Everything You Need to Know About Nosebleeds
What's causing your bloody nose—and is it cause for concern?
What's making your nose bleed?
If blood is oozing from your nose, the situation might be as serious as its dramatic appearance suggests, but odds are it’s not. The wall between your nostrils is full of tiny vessels that break fairly easily—as a result of bumping your nose or blowing it too hard, for example. Irritation and blockage from allergies, colds or the flu can trigger a nosebleed, too, as can overusing nasal decongestants or breathing dry air.
None of these scenarios are usually cause for major concern. That said, blood-thinning medications or disorders, such as hemophilia, can make the bleeding continue long enough to warrant medical attention. And occasionally, the damaged blood vessel is one of the larger ones far back in the nose, near the throat. Posterior nosebleeds, as these injuries are called, are less common but more serious than those near the opening of the nostril. Their possible triggers include a blow to the head, a broken nose or a nasal tumour.
When should I seek medical attention?
If you have reason to suspect a posterior nosebleed, head to the hospital. Otherwise, start by sitting down and leaning forward slightly. This will direct the blood toward your nose rather than letting it slide down your throat or airways. “Swallowing it can lead to nausea and vomiting,” says Dr. Martin Sorge, co-author of a recent German review of nosebleed treatments. “Besides, there’s a danger you could breathe some blood, which could lead to pneumonia.” For the same reasons, you shouldn’t lie down before the bleeding stops.
Next, firmly pinch the soft part of your nose, below the bony bridge.
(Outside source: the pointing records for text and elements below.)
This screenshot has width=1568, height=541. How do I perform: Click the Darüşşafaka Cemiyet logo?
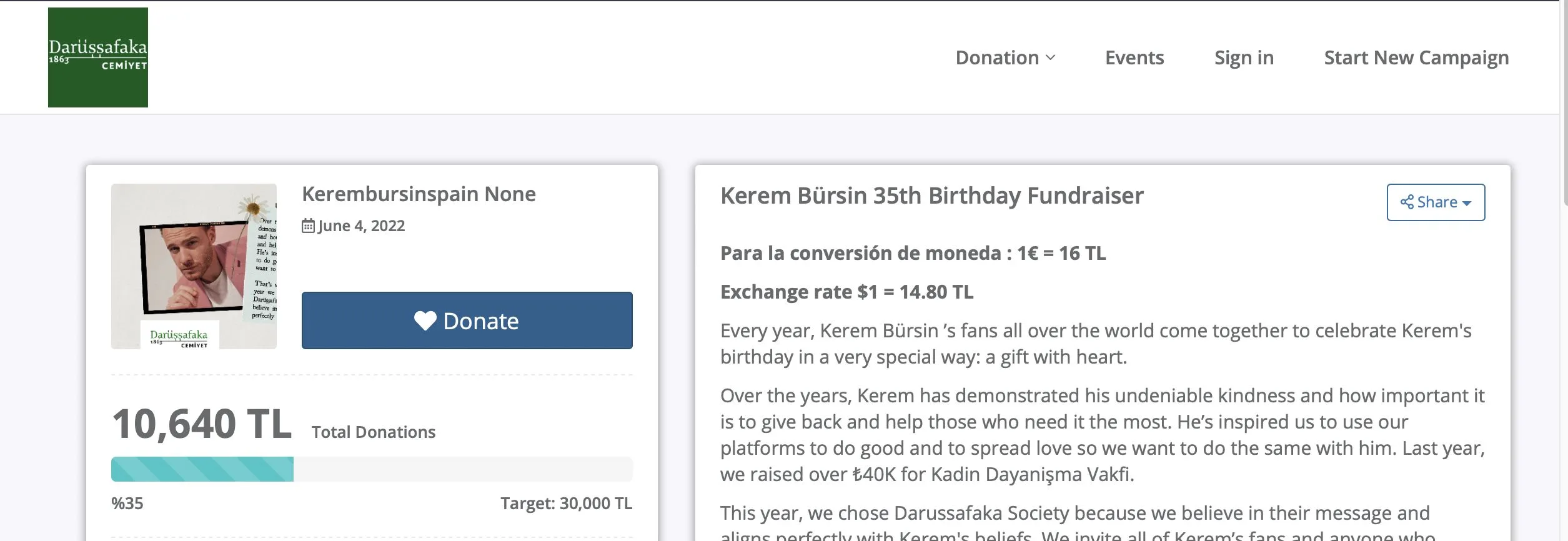click(x=98, y=57)
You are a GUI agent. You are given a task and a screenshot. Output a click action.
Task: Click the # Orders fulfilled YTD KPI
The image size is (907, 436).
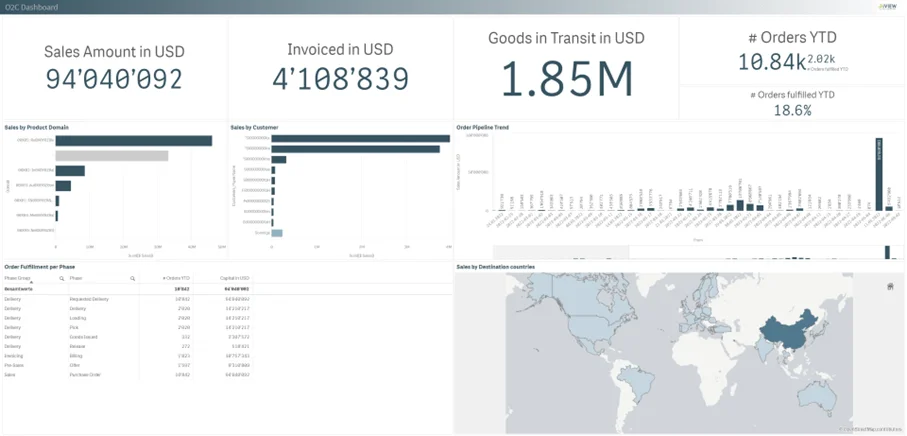pos(794,103)
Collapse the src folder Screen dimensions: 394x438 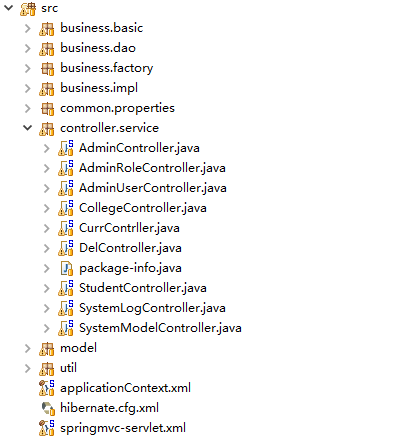coord(8,8)
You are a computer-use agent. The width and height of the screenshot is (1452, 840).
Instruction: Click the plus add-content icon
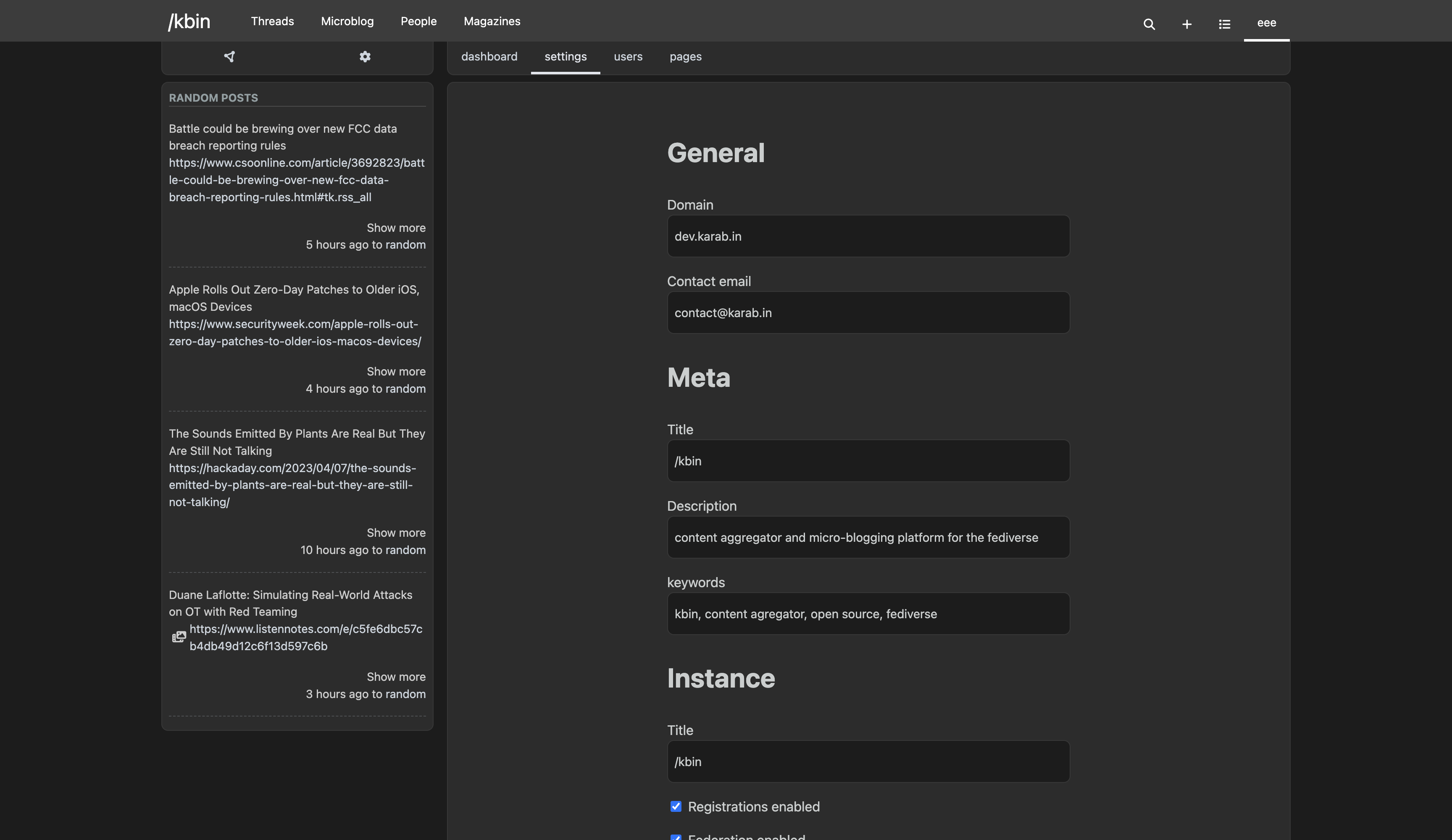(x=1186, y=24)
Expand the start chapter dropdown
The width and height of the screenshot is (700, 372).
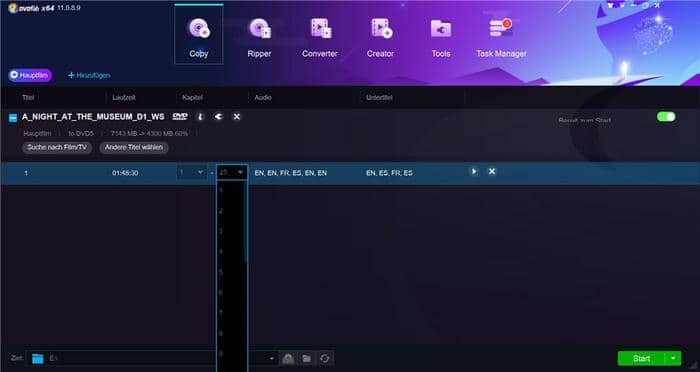[192, 172]
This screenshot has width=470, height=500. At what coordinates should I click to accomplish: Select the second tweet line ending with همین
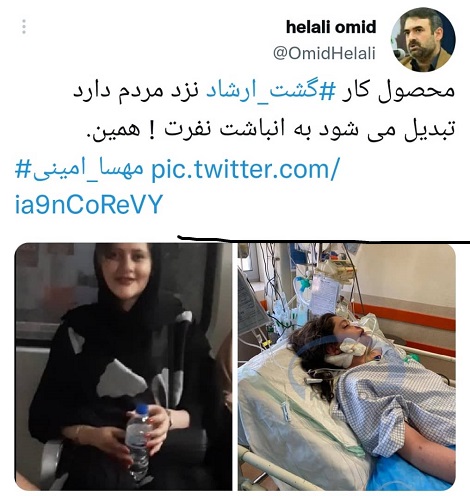coord(270,130)
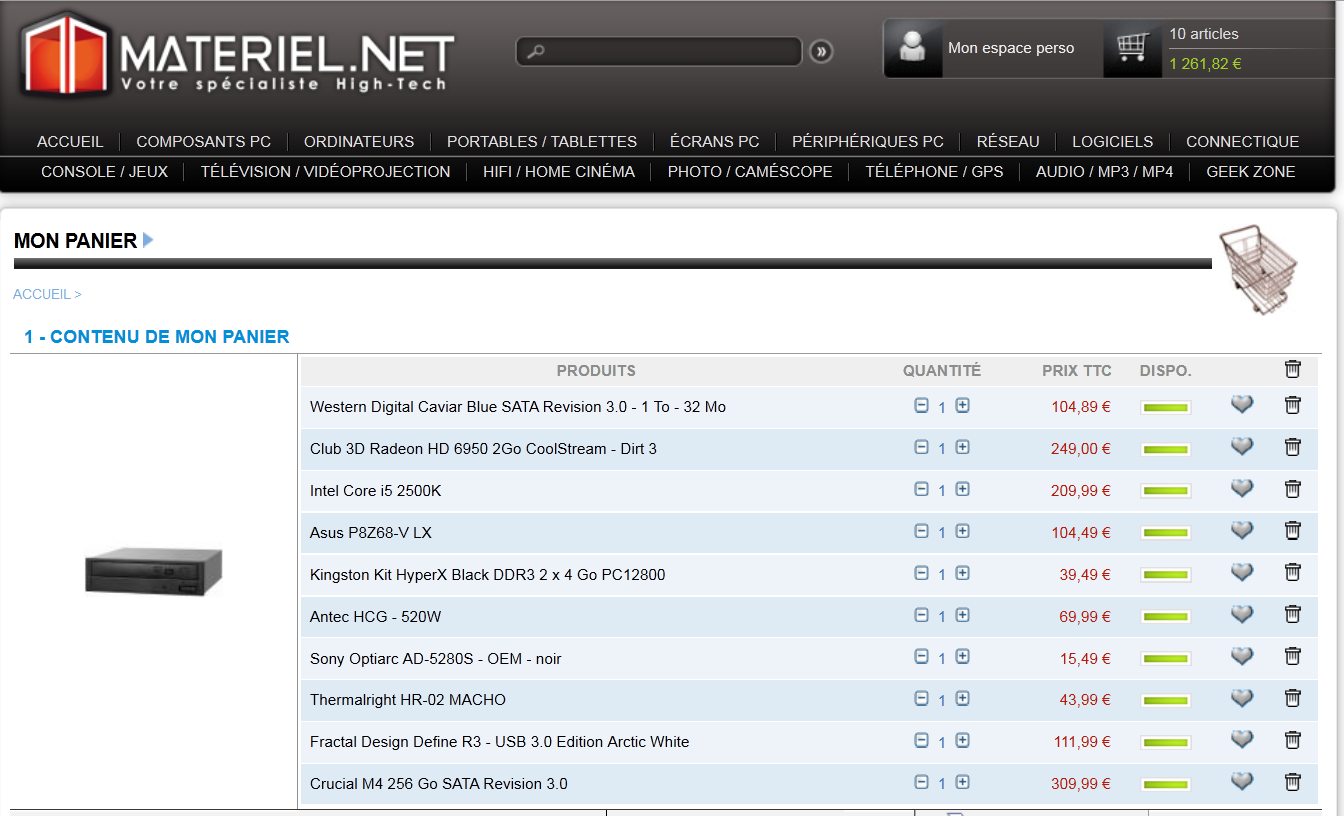1344x816 pixels.
Task: Click the Mon espace perso user icon
Action: point(912,48)
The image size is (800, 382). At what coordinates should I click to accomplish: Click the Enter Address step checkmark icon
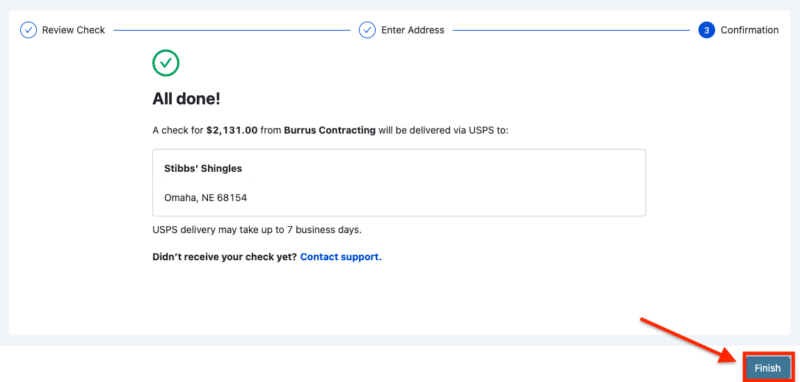click(x=367, y=30)
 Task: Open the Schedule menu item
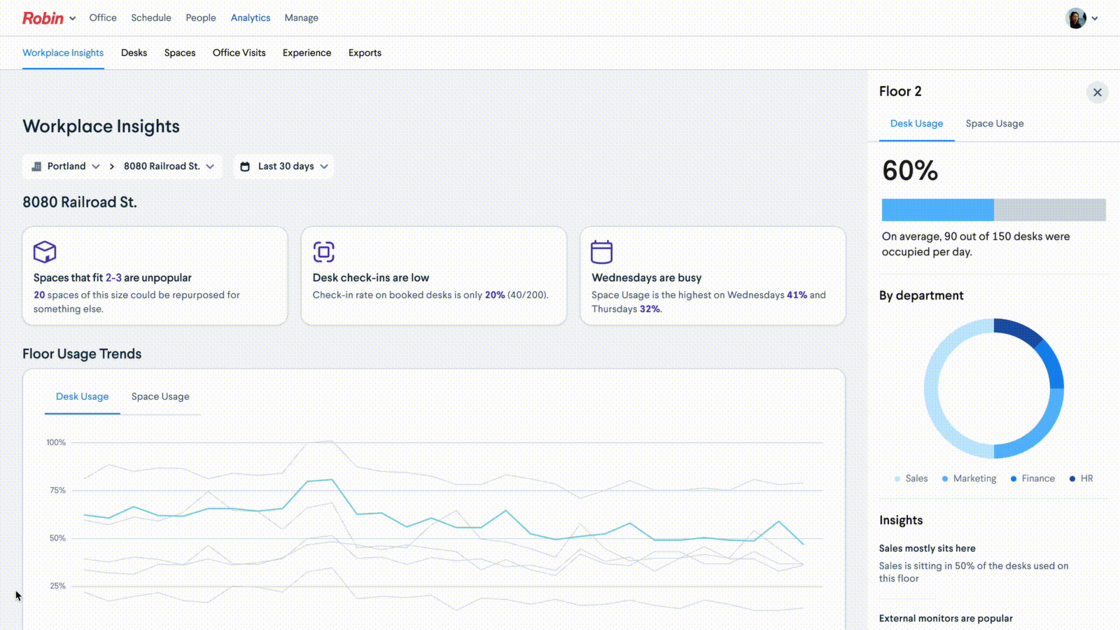(x=151, y=18)
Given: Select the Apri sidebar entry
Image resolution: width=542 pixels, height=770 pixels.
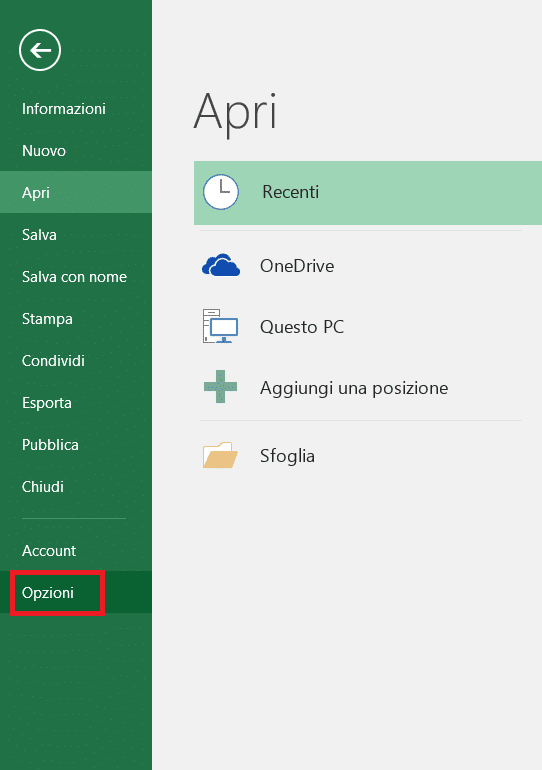Looking at the screenshot, I should coord(76,192).
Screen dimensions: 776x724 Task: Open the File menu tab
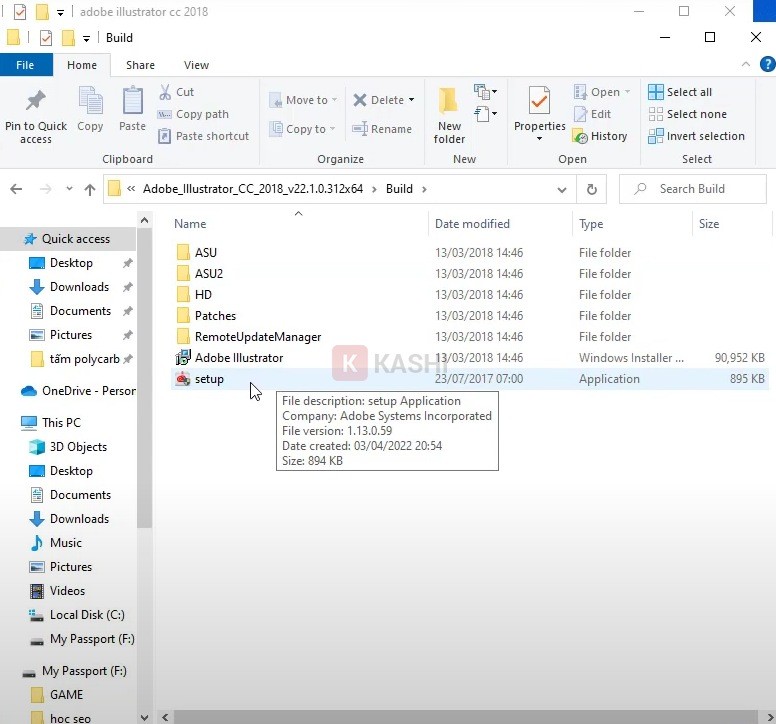click(x=25, y=65)
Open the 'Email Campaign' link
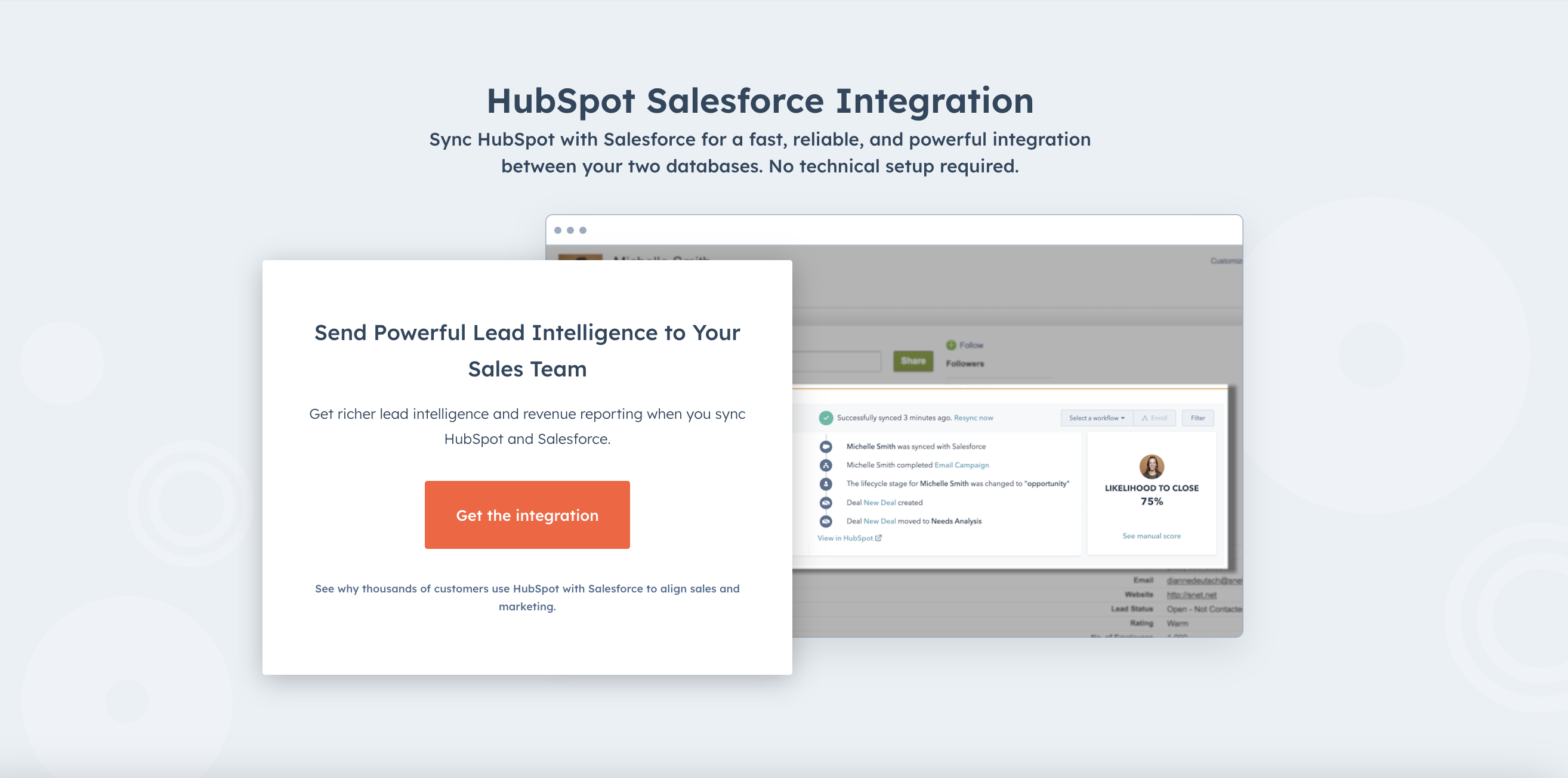 [x=961, y=465]
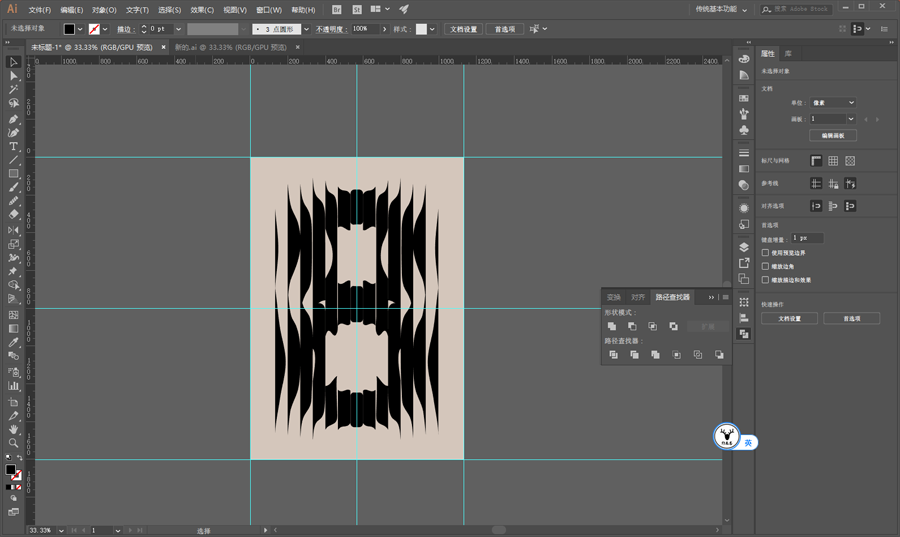Viewport: 900px width, 537px height.
Task: Select the Magic Wand tool
Action: [14, 90]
Even if it’s clear that only one nostril is affected, pinch them both together: this will apply enough pressure on your wound to staunch the bleeding. Continue this way for at least 10 minutes before releasing your hold to check how things are progressing. The bleeding will usually end within 20 minutes of pinching or less, but if it doesn’t, go to the nearest emergency room. You should also head there if you’ve swallowed enough blood to cause vomiting, you’re having trouble breathing without effort or you notice signs of excessive blood loss, such as dizziness or fainting.
What can I do about my nosebleeds?
Doctors have tricks up their sleeves that aren’t available to you at home. If they can pinpoint the bleeding site, they’ll likely try to cauterize it with chemicals. Otherwise they may decide to put pressure on your wound, wherever it may be, by filling up the space inside your nose. To this end, they may stuff your nose with sterile, lubricated gauze or, if you have a posterior nosebleed, blow up a specially shaped balloon inside the nostril.
After a nosebleed is resolved, there are steps you can take to avoid reopening the same wound. For the next day or two, don’t blow your nose if you can help it. If you feel a sneeze coming on, try to release most of it out of your mouth. If you think dry air was a factor, try humidifying your room or using a saline or water-based nasal gel. Avoid heavy lifting, because it could strain your damaged blood vessel, and abstain from smoking (which dries out your nose), drinking hot liquids or taking hot showers (the steam can cause the blood vessels to dilate). In short, be gentle with your nose and give it a chance to heal.